Soledad comes to live with Innocencio and his family in Chicago, but struggles adjusting to city life. They purchase a new house and move to San Antonio, Texas. Celaya's relationship with her mother sours and she attends the local Catholic high school, Immaculate Conception, where she befriends Viviana “Viva” Ozuna, a provocative female classmate and is bullied by the other schoolgirls. Now 14, Celaya begins to sexually, mentally, and emotionally mature. Soledad falls ill, and as she carries her upstairs, Zoila contemplates killing her, but refrains from doing so when she notices Soledad's eye water. Soledad later succumbs to her illness and dies. After her death, Celaya is regularly haunted by her grandmother. She meets Ernie “Ernesto” Calderon, one of her brother's friends, and falls in love with him. The two rent a hotel room and sleep together. Celaya's plan is to become pregnant so her parents will give Ernie and her their blessing to marry. But when Ernie returns the next morning from mass, he changes his mind, out of guilt and loyalty to his mother. Celaya shamefully returns home to her heartbroken father.

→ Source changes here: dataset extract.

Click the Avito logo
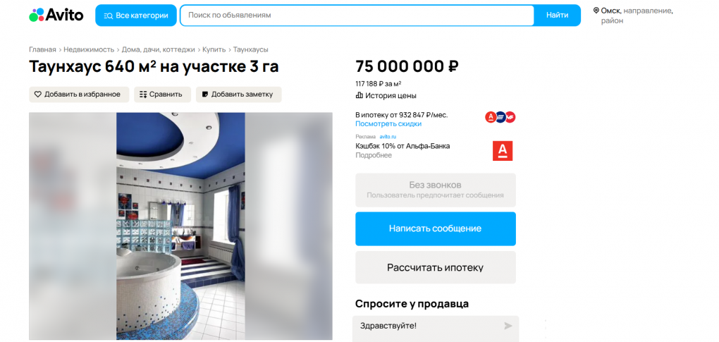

The family move back to Chicago and Inocencio is hospitalized in the ICU after a heart attack. Before visiting him, Zoila informs Celaya of what it was Soledad told her on the boat deck all those years ago: Candelaria is Celaya's illegitimate half-sister. She was born before Zoila and Inocencio got married and everybody knew but nobody told her. Soledad then deliberately hired Amparo and Candelaria to live with her while Zoila and her family were visiting to pressure Zoila into divorcing Inocencio, but she refused. Celaya then sees an apparition of Soledad at Inocencio's bedside, preparing to reunite with her son in the afterlife. Celaya grabs her father and insults Soledad, to which she replies, “Well, that’s fine, because I’m you”. Soledad tearfully confesses to Celaya that she can't move on yet because she hasn't made amends with all the people she's hurt. She asks Celaya to tell her story and she agrees, in exchange for Inocencio's life. Soledad begins, leading to the events of Part Two. True to her word, Inocencio wakes up and recovers. After he returns home, Inocencio and Zoila celebrate their 30th wedding anniversary. At the party, Celaya realizes she has "become" Soledad for her love of Inocencio and resolves to “make room in her heart” for Soledad as well. Inocencio dances with Celaya and tells that Soledad conceived him out of wedlock and Narciso planned on abandoning her until Eleuterio convinced him otherwise. Inocencio swears Celaya to secrecy and she agrees, after revealing all of her family's secrets to the readers.